WHAT TO PRODUCE:
Every line from the one that includes "Sign in (197, 13)" to the end of the entries should be written out exactly, with the first and last included.

** RECORDS TO USE follows **

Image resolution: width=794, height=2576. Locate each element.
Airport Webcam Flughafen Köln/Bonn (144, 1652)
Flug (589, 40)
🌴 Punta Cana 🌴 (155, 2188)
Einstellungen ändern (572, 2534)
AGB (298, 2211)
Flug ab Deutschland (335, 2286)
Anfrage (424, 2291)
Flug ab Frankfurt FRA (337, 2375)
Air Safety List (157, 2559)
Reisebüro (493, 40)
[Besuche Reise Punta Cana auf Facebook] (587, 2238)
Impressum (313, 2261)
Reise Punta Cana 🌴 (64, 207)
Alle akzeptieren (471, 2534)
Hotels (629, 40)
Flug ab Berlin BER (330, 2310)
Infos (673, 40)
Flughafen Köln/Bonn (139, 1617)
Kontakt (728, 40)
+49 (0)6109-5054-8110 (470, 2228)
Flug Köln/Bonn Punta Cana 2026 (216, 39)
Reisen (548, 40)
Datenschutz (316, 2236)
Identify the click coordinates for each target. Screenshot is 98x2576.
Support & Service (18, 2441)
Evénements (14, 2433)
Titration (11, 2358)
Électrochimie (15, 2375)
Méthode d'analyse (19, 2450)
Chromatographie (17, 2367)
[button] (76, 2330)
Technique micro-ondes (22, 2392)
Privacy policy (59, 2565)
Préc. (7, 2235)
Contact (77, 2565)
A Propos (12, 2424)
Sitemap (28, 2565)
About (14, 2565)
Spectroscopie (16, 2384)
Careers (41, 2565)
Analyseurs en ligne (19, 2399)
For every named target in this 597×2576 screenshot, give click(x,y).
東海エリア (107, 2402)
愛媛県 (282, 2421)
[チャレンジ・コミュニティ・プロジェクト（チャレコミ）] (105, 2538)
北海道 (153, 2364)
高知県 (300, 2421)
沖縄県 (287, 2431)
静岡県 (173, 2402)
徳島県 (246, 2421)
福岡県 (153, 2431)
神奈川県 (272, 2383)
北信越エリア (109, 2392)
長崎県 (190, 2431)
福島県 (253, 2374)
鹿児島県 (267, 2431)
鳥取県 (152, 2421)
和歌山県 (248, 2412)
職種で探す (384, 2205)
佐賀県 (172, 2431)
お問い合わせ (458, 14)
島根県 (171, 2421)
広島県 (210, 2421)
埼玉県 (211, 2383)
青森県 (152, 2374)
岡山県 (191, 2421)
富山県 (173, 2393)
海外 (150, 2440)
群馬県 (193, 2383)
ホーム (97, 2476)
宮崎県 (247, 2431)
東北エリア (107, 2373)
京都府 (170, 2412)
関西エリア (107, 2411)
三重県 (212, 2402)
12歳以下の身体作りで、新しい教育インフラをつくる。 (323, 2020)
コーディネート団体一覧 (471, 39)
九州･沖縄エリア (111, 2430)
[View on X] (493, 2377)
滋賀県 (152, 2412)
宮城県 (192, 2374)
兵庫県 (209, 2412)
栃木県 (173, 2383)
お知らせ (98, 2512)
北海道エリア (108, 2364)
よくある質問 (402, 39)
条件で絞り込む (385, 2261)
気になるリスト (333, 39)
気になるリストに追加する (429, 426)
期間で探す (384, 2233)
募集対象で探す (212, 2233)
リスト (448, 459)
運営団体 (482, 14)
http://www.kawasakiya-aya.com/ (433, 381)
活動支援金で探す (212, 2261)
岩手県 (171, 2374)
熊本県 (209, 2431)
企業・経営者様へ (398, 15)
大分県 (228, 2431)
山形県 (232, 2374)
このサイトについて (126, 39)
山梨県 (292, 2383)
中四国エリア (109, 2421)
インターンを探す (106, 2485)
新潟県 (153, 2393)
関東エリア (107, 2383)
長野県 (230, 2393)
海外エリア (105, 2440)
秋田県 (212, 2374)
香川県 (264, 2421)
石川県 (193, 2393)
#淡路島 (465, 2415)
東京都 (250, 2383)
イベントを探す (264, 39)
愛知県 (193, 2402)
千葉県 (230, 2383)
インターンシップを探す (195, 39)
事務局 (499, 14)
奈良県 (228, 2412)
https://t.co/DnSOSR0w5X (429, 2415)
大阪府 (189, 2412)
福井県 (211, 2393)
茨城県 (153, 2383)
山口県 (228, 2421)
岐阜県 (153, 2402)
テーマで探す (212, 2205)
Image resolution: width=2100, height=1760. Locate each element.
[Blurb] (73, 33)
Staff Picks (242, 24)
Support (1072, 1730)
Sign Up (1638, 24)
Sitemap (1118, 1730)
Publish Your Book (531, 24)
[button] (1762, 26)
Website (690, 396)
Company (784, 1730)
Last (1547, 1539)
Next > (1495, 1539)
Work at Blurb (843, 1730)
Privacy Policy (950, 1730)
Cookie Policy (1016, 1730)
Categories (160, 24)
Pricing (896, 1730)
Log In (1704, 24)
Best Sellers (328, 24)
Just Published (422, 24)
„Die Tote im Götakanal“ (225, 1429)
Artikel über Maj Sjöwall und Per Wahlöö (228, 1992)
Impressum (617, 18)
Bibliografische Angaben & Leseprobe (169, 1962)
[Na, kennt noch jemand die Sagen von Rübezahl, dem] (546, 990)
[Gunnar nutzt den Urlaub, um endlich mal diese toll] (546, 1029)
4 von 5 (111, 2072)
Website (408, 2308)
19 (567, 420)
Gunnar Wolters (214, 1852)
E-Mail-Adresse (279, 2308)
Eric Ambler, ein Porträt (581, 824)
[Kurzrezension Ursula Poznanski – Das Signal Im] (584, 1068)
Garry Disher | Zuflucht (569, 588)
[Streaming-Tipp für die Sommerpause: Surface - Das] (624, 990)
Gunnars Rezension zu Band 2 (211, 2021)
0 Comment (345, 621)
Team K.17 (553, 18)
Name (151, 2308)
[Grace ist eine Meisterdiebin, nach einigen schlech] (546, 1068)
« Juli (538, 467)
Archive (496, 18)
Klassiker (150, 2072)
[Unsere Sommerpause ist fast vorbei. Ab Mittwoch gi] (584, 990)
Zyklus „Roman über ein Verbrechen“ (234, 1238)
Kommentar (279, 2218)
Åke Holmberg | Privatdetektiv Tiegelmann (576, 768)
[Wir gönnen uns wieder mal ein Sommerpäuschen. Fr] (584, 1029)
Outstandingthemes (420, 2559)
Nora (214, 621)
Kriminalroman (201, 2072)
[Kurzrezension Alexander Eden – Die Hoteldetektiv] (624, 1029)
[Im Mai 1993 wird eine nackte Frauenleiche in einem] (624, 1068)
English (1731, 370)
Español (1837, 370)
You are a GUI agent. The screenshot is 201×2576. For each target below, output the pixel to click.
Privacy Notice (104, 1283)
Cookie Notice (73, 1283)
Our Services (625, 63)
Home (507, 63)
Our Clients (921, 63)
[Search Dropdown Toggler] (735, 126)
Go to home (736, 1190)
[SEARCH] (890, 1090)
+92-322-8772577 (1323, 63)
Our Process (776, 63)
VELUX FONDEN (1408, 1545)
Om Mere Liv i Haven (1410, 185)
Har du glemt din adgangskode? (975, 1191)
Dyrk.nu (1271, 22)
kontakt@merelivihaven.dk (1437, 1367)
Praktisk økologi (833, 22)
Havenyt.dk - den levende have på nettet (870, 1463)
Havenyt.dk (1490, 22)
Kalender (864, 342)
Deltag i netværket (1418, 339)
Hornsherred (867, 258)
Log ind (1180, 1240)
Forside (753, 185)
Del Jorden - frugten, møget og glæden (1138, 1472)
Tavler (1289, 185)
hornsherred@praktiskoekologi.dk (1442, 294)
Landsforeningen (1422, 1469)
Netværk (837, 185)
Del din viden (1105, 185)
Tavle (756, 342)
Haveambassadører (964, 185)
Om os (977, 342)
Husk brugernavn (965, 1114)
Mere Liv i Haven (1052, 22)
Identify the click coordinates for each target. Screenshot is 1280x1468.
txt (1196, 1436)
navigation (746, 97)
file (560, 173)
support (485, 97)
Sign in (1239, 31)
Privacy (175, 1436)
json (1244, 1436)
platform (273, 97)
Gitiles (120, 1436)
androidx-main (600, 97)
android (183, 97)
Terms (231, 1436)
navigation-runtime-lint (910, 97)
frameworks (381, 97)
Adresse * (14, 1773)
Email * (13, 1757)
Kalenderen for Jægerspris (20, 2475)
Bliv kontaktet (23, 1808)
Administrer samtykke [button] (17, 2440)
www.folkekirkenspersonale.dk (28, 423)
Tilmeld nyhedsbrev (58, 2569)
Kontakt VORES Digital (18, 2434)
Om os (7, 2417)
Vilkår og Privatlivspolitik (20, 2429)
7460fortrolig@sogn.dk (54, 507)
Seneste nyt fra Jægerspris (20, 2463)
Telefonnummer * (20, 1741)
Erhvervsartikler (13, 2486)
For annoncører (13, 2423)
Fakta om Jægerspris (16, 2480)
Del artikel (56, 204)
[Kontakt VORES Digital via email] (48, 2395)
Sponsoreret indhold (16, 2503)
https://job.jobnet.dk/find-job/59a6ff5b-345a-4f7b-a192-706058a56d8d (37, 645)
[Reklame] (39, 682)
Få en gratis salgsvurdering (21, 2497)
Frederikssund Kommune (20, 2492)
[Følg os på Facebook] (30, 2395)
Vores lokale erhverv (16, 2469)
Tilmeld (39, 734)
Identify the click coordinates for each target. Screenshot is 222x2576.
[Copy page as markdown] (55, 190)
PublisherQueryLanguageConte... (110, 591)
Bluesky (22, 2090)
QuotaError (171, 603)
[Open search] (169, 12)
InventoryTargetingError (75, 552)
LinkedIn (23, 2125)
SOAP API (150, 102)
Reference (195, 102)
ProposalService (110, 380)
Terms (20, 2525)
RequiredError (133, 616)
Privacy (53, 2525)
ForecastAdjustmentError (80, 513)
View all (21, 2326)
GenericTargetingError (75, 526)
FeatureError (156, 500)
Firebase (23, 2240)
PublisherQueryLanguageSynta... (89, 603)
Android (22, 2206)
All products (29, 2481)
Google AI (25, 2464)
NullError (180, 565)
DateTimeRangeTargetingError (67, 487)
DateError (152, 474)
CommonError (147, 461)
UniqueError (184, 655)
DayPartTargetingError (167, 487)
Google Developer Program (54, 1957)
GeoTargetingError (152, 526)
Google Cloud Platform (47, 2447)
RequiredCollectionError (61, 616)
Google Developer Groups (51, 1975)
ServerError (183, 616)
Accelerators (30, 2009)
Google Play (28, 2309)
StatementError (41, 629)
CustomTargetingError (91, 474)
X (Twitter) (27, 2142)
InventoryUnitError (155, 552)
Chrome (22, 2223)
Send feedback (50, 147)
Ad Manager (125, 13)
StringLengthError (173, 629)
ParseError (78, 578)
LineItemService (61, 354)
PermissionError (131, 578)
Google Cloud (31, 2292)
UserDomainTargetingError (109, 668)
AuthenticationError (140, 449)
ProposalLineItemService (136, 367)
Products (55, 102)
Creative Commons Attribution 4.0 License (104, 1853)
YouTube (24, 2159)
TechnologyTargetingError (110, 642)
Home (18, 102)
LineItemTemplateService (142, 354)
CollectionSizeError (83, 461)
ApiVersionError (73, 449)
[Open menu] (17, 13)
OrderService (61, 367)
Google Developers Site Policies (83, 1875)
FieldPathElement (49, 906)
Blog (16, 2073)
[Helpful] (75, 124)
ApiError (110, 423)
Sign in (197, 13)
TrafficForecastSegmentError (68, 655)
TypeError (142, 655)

** End of RECORDS TO USE **

WORKED SOLUTION:
Sign in (197, 13)
TrafficForecastSegmentError (68, 655)
TypeError (142, 655)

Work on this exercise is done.